It is a chilly Monday morning and I stand with hundreds of others waiting for the busses we have just seen depart to return so they can also shuttle us from a parking lot near the finish line of this MLK Day parade to our designated location near its starting point. A half hour later the wait continues. The crowd is in a low boil, concerned we will not be in our staging area on time for the beginning of the parade. A tall man leads a few others wearing the same t-shirt, their uniform for the march, to peel off from the impatient mob; I hear him declare they are walking to the staging area. They are out of sight within the few seconds it takes my opinion of his decision to evolve from absurdity (they might as well walk toward the moon), to curiosity (surely we have an obligation to follow instructions and wait for the shuttles), to realization (we are about to walk the route to here so obviously it is walkable from here), to admiration (I wish I had his initiative). Within a minute I am glad I didn’t take the initiative: the shuttles show up, we load up, and we arrive at our staging area just in time to wait idly for 3 hours until we finally begin to march. I exaggerate not.

Sometimes it is important to take the initiative, to quit using the lion in the street as justification for swinging back and forth unmoved from volitional lethargy (Proverbs 26:13-14). Who knows when the next opportunity will shuttle us along in God’s plan? Other times it is important to wait patiently for the shuttle. Job waits for justice like farmers wait for later rains (James 5:7-11).
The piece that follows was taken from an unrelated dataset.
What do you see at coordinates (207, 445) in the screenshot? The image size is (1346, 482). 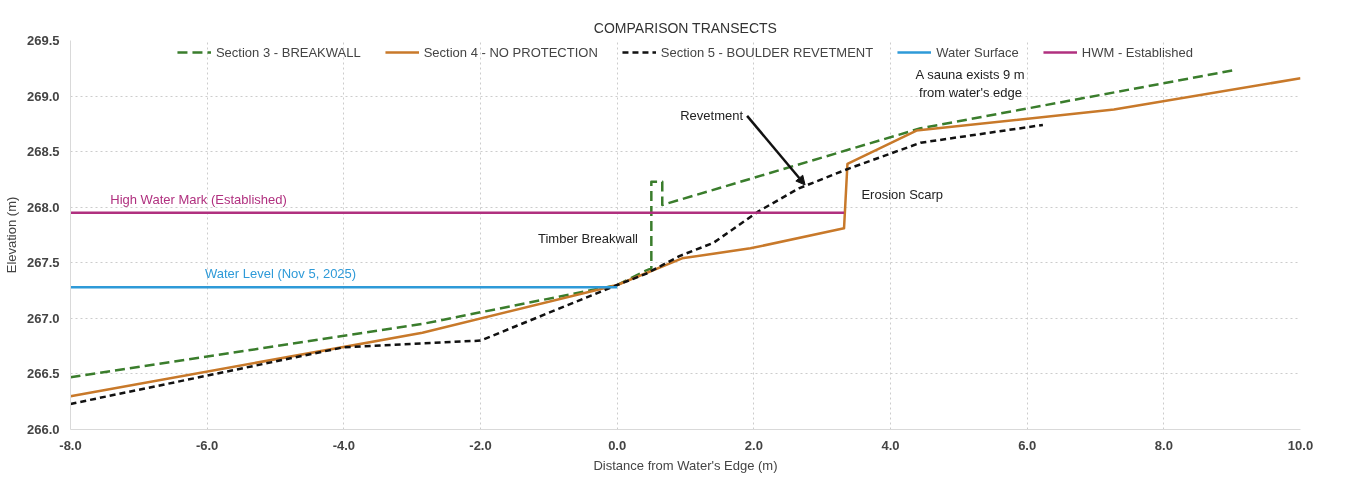 I see `x-tick-label: -6.0` at bounding box center [207, 445].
For all the angst of our crowd, we probably arrive at the staging area about the same time as those who left on foot. And, as it turns out, aside from representing our college in the parade’s march (which is never actually in jeopardy), the most important part of the day is the 3 hours getting to know better and admire more the people with whom the Lord has me waiting. “… If the Lord wills, we will live and do this or that…” (James 4:13-17).

This week, may we realize the faith that prompts us to wait patiently or act intentionally is more important than the choice between the two.